Dieciocho de mayo de mil novecientos noventa y siete. Domingo. Justo después de comer y haber echado una cabezadita, te ofreciste a llevarme a casa. Fuimos acompañados por el reencuentro. Al llegar a las curvas de la Dehesa de la Villa, el coche se te fue contra el bordillo de una de ellas. Lograste controlarlo. Tenías la mirada fija en un punto perdido y la boca torcida. A pesar de los gritos y advertencias, no nos hiciste caso. No escuchabas. Estabas totalmente ido. Al parar en el semáforo, a la altura del quiosco de la Paloma, cuando nos bajamos para sacarte de tu asiento e impedir que siguieras conduciendo, arrancaste el coche. Jamás he visto correr tan rápido al reencuentro. Y yo detrás, con la lengua fuera. En el cruce de Federico Rubio por poco te embiste el 44. Fue al llegar a la que entonces era mi casa y aparcar el coche, cuando ante los gestos de preocupación, lágrimas e interrogantes tanto míos como del reeencuentro, pareciste despertar como si nada hubiera ocurrido. Ni siquiera te diste cuenta de cómo habías llegado hasta allí.

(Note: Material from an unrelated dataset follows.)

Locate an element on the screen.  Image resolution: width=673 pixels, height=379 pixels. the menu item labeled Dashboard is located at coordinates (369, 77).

En el servicio de urgencias de Puerta de Hierro no te detectaron nada anormal. Sin embargo, aquélla fue la primera manifestación de esa maldita enfermedad, de ese maldito cáncer que un año después te habría de llevar para siempre.

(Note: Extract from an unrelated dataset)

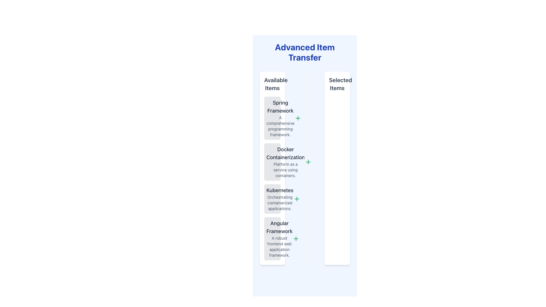 Image resolution: width=546 pixels, height=307 pixels. Describe the element at coordinates (285, 154) in the screenshot. I see `the title text element related to 'Docker Containerization' to interact with its linked functionality` at that location.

No pasa un solo día sin que te eche de menos, sin que mire al cielo y recuerde tu sonrisa, tu mirada, tu voz, tu amistad, tu cariño gratuito. Sin que te quiera un poco más y me dé cuenta de las muchas cosas que siempre me decías, de los consejos. Sin que sienta rabia por lo mucho que te estás perdiendo, sin que te agradezca el buen ángel de la guarda que eres. No pasa un solo día sin un recuerdo.